### Given instruction
In the data below, rewrite the stretch from the line containing "Given: Select the Net Interest Income heading" through the line containing "Looking at the" as a JSON list of strings, one string per line, skipping any blank lines. Leave the pictures out of the answer.

** Begin Data entries **

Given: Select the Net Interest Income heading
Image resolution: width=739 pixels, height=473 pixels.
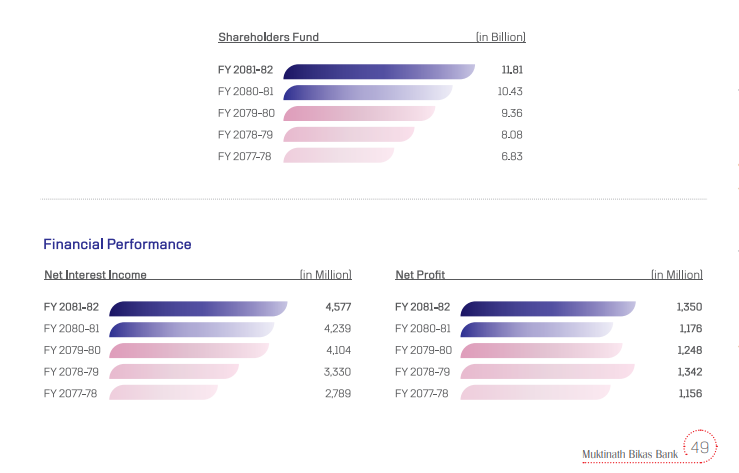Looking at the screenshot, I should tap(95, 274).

** End Data entries **
** Begin Data entries **

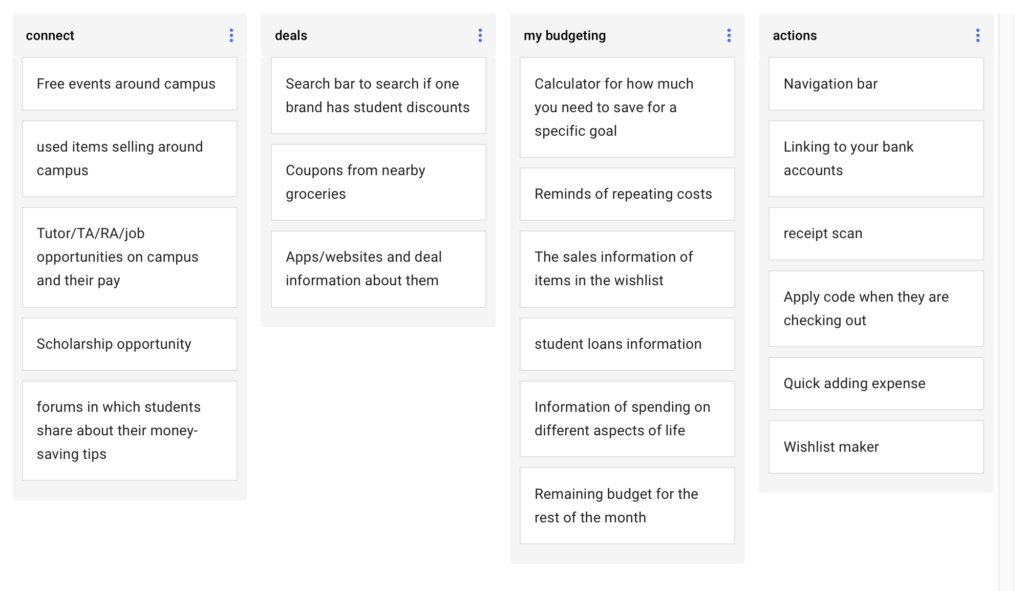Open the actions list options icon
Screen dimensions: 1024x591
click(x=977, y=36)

** End Data entries **

### Reply to the exercise
[
  "Given: Select the Net Interest Income heading",
  "Image resolution: width=739 pixels, height=473 pixels.",
  "Looking at the screenshot, I should tap(95, 274)."
]